He was briefly locked back up for violating an agreement with Trump’s Department of Justice. Apparently, Trump’s new fixer, Attorney General William Barr, felt him to be in violation of his release agreement. A federal judge, however, found that the DOJ agreement that was written up for Cohen, prohibiting him from writing about his experiences in Trump’s employ,   was a blatant violation of Cohen’s First Amendment rights. He ordered that Cohen be released, and he was.

So now it’s here. The latest tell-all from someone who was there, who knows Trump, and as Cohen has described himself, “knows where the bodies are buried.”

While Michael Cohen may not have the cleanest hands, he very well could be the one person who could damage Donald Trump the most. He’s sort of an anti-hero. He’s not noble or brave. He’s done Trump’s bidding, whether it was arranging the payoff and cover-up of Trump’s porn star mistresses, or stepping in to retrieve “inappropriate” images of the wife of [now former] Liberty University president, Jerry Falwell, Jr. The latter ensured Falwell would become a vocal and rabid advocate for the president and his agenda.

No, in the case of Michael Cohen, we don’t have a superhero, but we have a discarded and scorned henchman, with no more allegiance to the Trump crime family.

And the rat has turned.

Cohen’s new book is called, “Disloyal: A Memoir.” This longtime, trusted insider is pulling back the political mask and giving the world a look at the manipulative, fraudulent machinations of Trump.

As an insider who spent years as Trump’s personal attorney and self-proclaimed “fixer,” Cohen says he is uniquely equipped to unleash on Trump, whom Cohen describes as “a cheat, a liar, a fraud, a bully, a racist, a predator, a con man” and a person interested in using the presidency exclusively for his personal financial benefit.

While that is missed by too many, quite a few of us figured that out early on.

A recent article, while acknowledging Cohen’s role in the Trump circle, is quick to point out that the now disbarred attorney isn’t exactly a paragon of virtue and truth, himself. This is true, but had he been so, he never would have been employed by Trump. He was the kind of shifty, amoral toady that a would-be mob boss wants around.

In the book, Cohen admits his complicity in the rise of Trump. He apologizes, and that’s a good thing. Whether he is sincere or not remains to be seen.

Still, there is a lot worth exploring in the book.

Some of it is not surprising at all, to anyone who has paid attention.

Trump’s model of a man in power, according to Cohen, is Vladimir Putin, and Trump is described as enamored of Putin’s wealth and unilateral influence, and awestruck by what he sees as the Russian president’s ability to control everything from the country’s press to its financial institutions.

“Locking up your political enemies, criminalizing dissent, terrifying or bankrupting the free press through libel lawsuits — Trump’s all-encompassing vision wasn’t evident to me before he began to run for president,” Cohen writes. “I honestly believe the most extreme ideas about power and its uses only really took shape as he began to seriously contemplate the implications of taking power and how he could leverage it to the absolute maximum level possible.”

Trump loves Putin. Or maybe Trump is owned by Putin? He certainly gives Russia a lot of leeway and support.

Anybody wondering when we’ll hear Trump speak on the report of Russia putting bounties on the heads of American troops?

Cohen further states, however, that he doesn’t believe Trump’s 2016 campaign conspired with Russia, given that they were so disorganized, they could not have coordinated any coherent plan. Rather, he goes on to explain, it was the shared interest of harming Hillary Clinton that Trump’s campaign and Russia had in common.

- _Recorded data_

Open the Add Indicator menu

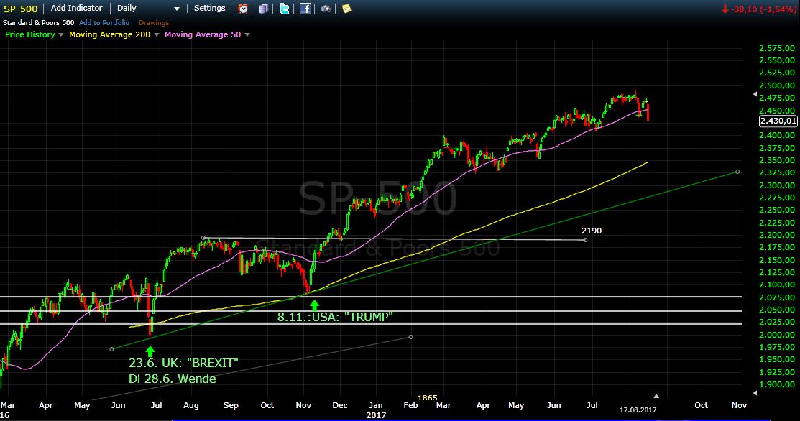click(76, 9)

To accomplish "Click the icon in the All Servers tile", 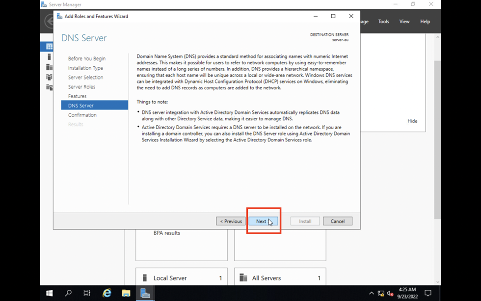I will click(x=243, y=278).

- _Set problem 1_
Please write out the part of the Michael Cohen passage above that opens with the words containing "And the rat" and closes with "personal financial benefit.".
- _Set problem 2_
In the Michael Cohen passage, list every term in the quoted description Cohen gives of Trump.

- _Exercise solution 1_
And the rat has turned.

Cohen’s new book is called, “Disloyal: A Memoir.” This longtime, trusted insider is pulling back the political mask and giving the world a look at the manipulative, fraudulent machinations of Trump.

As an insider who spent years as Trump’s personal attorney and self-proclaimed “fixer,” Cohen says he is uniquely equipped to unleash on Trump, whom Cohen describes as “a cheat, a liar, a fraud, a bully, a racist, a predator, a con man” and a person interested in using the presidency exclusively for his personal financial benefit.

- _Exercise solution 2_
a cheat
a liar
a fraud
a bully
a racist
a predator
a con man